MPEG-2 is a flexible and scaleable compression scheme which can produce
bit rates that range from 1 to 40 Mbps. As implemented for DVD, MPEG-2
encoding is a two-pass process. During the first pass, the encoder scans
the video source, detects scene changes and determines the optimal bit
rates for each frame. During the second pass, higher bit rates are assigned
to complex frames and sequences with more activity and lower bit rates
to "simple" frames. The two-pass process guarantees the best possible
picture quality for the given video clip and disc storage capacity. For
video material originated from film, inverse telecine may be used to improve
the compression performance. The reason is that film uses 24 f/s, a rate
that is converted to the 30 f/s required by the NTSC standard. This conversion
process is known as telecine and involves duplication of frames at regular
intervals. Inverse telecine removes the duplicated frames, thus allowing
more bandwidth to be allocated to the video.
Audio Encoding
Movies released in North America and Japan can carry Dolbyís AC-3 stereo
or 5.1 audio which offers 5 surround channels plus a low frequency (sub-woofer)
channel. For movies released in Europe, AC-3 is replaced by MPEG-2 stereo
or 7.1 surround sound. In addition, as an option to AC-3 and MPEG-2 audio,
DVD enables producers to choose uncompressed 16-bit linear PCM stereo
sound with Dolby Pro Logic encoding. Table 2 shows audio encoding options
as well as the specified sampling frequency rates, bit and transfer rates
and number of channels supported by each option.
Sub-Picture Encoding
Sub-pictures are run-length compressed bit-maps using 2 bits/pixel and
4 colors out of a 16 color palette.
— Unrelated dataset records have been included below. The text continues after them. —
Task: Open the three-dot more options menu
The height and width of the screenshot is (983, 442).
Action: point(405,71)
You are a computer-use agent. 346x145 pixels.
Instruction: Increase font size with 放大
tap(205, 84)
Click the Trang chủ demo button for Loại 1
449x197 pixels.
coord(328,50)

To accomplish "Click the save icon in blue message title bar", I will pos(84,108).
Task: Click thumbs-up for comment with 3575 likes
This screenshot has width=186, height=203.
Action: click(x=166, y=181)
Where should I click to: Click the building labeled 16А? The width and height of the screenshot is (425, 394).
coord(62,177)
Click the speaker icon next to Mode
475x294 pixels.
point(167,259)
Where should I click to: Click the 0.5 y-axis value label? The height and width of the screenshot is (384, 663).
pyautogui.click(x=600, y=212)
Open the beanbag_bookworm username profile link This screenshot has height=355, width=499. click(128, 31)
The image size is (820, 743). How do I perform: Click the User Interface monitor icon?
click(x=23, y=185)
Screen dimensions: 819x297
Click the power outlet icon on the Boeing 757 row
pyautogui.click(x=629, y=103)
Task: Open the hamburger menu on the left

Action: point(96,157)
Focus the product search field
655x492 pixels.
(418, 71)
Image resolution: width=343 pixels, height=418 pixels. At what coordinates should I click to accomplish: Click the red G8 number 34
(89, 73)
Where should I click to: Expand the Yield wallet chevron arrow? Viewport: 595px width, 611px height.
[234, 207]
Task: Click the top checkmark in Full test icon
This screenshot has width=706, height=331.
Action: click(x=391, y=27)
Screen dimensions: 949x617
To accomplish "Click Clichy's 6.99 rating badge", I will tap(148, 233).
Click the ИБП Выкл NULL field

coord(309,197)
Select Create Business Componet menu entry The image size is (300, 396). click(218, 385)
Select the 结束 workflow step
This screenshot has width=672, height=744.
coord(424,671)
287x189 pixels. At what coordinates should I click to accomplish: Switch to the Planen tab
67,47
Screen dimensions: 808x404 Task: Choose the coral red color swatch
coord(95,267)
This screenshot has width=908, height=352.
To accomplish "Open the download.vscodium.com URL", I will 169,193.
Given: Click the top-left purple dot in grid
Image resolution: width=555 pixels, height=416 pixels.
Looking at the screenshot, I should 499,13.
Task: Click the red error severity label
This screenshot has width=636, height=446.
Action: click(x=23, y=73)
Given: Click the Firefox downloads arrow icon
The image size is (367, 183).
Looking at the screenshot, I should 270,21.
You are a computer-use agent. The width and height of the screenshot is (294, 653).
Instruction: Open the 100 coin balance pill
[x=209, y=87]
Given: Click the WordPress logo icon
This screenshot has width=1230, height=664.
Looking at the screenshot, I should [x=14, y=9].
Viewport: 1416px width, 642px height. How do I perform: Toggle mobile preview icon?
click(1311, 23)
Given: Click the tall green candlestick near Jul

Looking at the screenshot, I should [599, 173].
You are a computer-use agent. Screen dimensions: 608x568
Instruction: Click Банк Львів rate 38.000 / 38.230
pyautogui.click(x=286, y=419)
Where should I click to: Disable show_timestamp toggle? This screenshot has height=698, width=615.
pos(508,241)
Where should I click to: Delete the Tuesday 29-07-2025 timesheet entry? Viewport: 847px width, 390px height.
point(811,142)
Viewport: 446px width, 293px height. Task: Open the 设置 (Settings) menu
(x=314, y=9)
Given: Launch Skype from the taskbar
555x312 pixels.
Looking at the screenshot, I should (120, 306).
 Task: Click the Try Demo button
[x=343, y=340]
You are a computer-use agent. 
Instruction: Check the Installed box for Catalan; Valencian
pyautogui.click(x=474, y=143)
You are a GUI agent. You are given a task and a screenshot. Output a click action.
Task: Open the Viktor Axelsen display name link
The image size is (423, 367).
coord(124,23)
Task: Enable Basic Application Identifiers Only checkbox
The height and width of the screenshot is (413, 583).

The sub-picture size is 62KB per GOP/cell
with 32 KB allocated for control data. Applications may vary from simple
text (sub-titles) to menus to still images used for presentation effects.
Pixels are categorized as foreground, background, emphasis-1 and emphasis-2.
The still picture format must be a standard image format such as TIFF,
GIF, or BMP. MPEG is used to encode still images which are then incorporated
into the video stream.
Putting it Together
After preparing the different "segments" of a DVD title, a multiplexing
process should link everything together and define the program flow of
the DVD title. This final step should specify how each of the media elements
will be presented to the user and how the user can interact with the program.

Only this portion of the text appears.